My wolf's ears pricked forward, every instinct screaming danger. I pressed myself against the exterior wall, hidden by the climbing ivy, and listened to my world crumble.

"Show me," Nathan's voice was granite, deadly calm.

The rustle of paper, then Azalea's carefully orchestrated gasp. "I'm so sorry, Nathan. I found this near the eastern border during today's patrol. I... I didn't want to believe it either."

Silence stretched like a taut wire. When Nathan finally spoke, his voice carried the terrible weight of an Alpha's judgment.

"How long?" Each word was clipped, precise.

"I don't know," Azalea whispered. "The pack members have been talking... they say the signs were always there. The way she'd disappear for hours, claiming she was caring for you. The mysterious 'errands' that took her to the borders. I tried to defend her, but..."

"But the evidence speaks for itself." Nathan's chair scraped against the floor, and I heard his heavy footsteps pacing. "Seven years. Seven fucking years of lies."

"I'm so sorry," Azalea repeated, and I could picture her reaching out to comfort him, her perfectly manicured hand finding his arm. "You deserved so much better than this betrayal."
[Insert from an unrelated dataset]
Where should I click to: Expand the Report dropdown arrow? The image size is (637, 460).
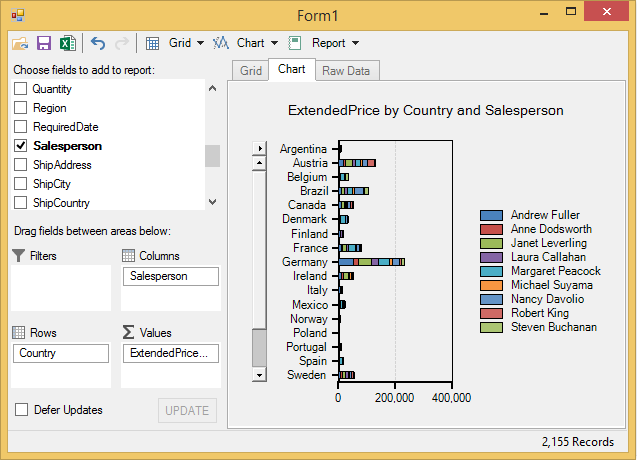click(355, 43)
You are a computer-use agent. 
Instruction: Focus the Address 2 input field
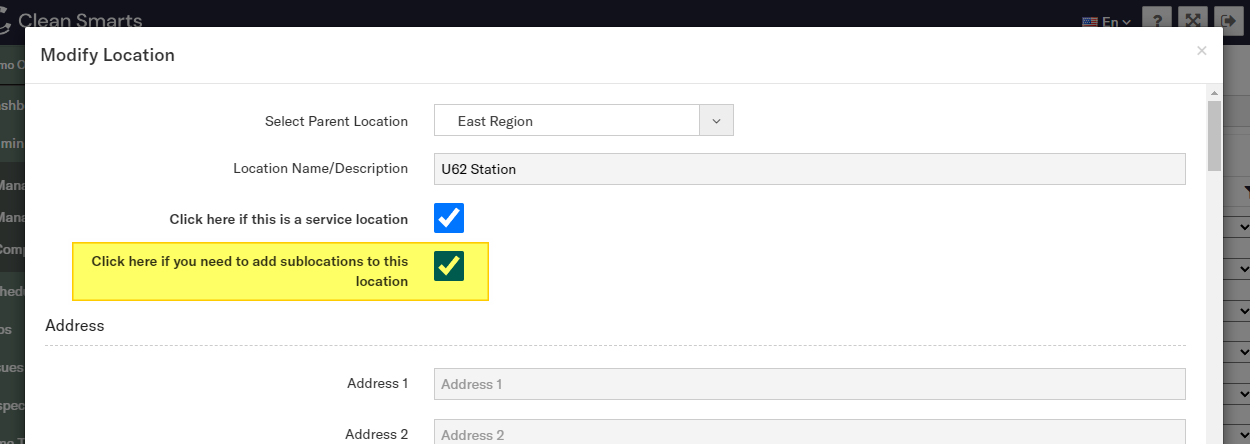(809, 434)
My legs gave out, and I slumped against the ivy-covered wall as the full scope of her manipulation became clear. She hadn't just created fake photographs—she'd built an entire narrative around them, complete with witness testimony and circumstantial evidence. Every casual conversation, every planted doubt, every sympathetic look had been calculated to destroy my reputation and drive Nathan into her waiting arms.

The pack house dinner bell chimed in the distance, its familiar sound now ominous. As I forced myself to stand on unsteady legs, I realized this was only the beginning. Whatever Azalea had shown Nathan tonight, whatever final piece of fabricated evidence she'd crafted, would soon become public knowledge.

And I would have to face an entire pack convinced of my guilt, with no way to prove my innocence against such perfectly constructed lies.